Fossilized backbones initially identified as woolly mammoths have been re-identified as belonging to an entirely different animal, specifically whales. The bones, two epiphyseal plates from a mammalian spine, were discovered in 1951 by archaeologist Otto Geist during an expedition north of Fairbanks in the Alaskan interior, a region known as Beringia.
Geist's initial classification as woolly mammoth (Mammuthus primigenius) was based on the bones' appearance and location, as Late Pleistocene megafauna bones are common in the region, and the size suggested an elephantid origin. The bones were archived at the University of Alaska's Museum of the North for over 70 years.
Radiocarbon dating, enabled by the museum's 'Adopt-a-Mammoth' program, revealed the bones to be approximately 2,000 to 3,000 years old. This age contradicted the woolly mammoth timeline, as mammoths are believed to have gone extinct around 13,000 years ago, with a few isolated populations persisting until about 4,000 years ago. A finding of mammoths dating to the Late Holocene in interior Alaska would represent the youngest mammoth fossil ever recorded, several thousand years younger than existing evidence for mammoths in eastern Beringia.
Further analysis involved examining carbon and nitrogen isotopes. The bones exhibited higher levels of nitrogen-15 and carbon-13 isotopes than expected for a terrestrial animal like a woolly mammoth. These isotopes are more commonly found in marine environments, suggesting a marine origin for the specimens. No eastern Beringian mammoth fossils have previously displayed such a chemical signal, given the inland location.
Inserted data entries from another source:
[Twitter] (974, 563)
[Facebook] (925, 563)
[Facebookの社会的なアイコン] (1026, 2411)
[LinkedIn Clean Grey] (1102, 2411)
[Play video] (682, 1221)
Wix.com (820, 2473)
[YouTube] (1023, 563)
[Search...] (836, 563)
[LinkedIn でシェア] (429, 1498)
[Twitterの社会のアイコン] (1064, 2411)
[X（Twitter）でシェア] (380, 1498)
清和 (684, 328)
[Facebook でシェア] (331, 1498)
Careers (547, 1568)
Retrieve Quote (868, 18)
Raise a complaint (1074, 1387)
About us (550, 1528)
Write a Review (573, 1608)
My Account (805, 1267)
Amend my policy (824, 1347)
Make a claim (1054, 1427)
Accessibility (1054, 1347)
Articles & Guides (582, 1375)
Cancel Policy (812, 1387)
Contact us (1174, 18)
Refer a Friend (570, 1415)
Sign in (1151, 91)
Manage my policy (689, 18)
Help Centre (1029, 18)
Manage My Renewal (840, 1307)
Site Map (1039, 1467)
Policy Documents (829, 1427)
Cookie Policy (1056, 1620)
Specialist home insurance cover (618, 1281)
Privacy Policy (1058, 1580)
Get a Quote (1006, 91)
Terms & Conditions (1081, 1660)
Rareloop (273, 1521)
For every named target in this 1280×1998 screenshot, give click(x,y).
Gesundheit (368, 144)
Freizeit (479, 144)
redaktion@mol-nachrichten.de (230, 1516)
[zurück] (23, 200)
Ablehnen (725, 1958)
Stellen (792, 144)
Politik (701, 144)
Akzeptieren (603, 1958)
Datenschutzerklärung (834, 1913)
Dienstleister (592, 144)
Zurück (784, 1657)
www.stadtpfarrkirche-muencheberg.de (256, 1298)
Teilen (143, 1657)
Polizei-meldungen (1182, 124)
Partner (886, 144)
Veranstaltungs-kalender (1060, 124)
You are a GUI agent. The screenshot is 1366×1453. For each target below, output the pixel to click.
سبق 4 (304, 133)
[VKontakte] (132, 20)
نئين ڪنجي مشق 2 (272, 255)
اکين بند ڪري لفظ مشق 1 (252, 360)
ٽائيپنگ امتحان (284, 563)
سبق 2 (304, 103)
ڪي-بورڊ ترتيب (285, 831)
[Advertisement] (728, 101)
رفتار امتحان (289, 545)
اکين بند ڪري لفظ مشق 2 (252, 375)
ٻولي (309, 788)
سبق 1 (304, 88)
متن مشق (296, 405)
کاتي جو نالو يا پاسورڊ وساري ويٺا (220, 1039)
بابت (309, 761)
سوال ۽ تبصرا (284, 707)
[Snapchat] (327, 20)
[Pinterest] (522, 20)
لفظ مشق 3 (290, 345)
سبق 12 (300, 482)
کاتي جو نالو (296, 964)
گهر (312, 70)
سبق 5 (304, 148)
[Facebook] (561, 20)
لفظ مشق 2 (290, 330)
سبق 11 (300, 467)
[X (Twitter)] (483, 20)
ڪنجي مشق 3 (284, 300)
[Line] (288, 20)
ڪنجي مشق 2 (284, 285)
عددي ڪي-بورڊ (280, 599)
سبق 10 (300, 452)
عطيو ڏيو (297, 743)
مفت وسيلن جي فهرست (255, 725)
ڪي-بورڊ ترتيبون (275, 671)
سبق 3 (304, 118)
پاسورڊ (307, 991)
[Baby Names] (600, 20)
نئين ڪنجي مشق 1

Both mammoth and whale experts concluded that a definitive identification based solely on physical appearance was impossible. Ancient DNA analysis was pursued, and although nuclear DNA was too degraded, mitochondrial DNA was successfully extracted. This DNA was compared with that of a Northern Pacific Right whale (Eubalaena japonica) and a Common Minke whale (Balaenoptera acutorostrata), confirming the specimens' identity as whales.
The re-identification of the bones led to a new mystery: how the remains of two whales, over 1,000 years old, came to be located more than 400 kilometers (250 miles) from the nearest coastline in interior Alaska. Researchers have proposed several explanations:
- Inland whale incursion: This theory suggests whales may have entered ancient inlets and rivers. However, this is considered unlikely due to the large size of the whale species and the small size of Alaska's inland water bodies.
- Human transport: Ancient humans might have transported the bones from a distant coastline. While documented in other regions, this has not been recorded in interior Alaska.
- Scientific error: A mix-up during the early 1950s when Otto Geist donated numerous specimens to the university is also considered a possibility, given his collections originated from various parts of Alaska.
The ultimate resolution of how the whale bones reached interior Alaska may remain unknown. However, the effort has conclusively ruled out these specimens as contenders for the last mammoths.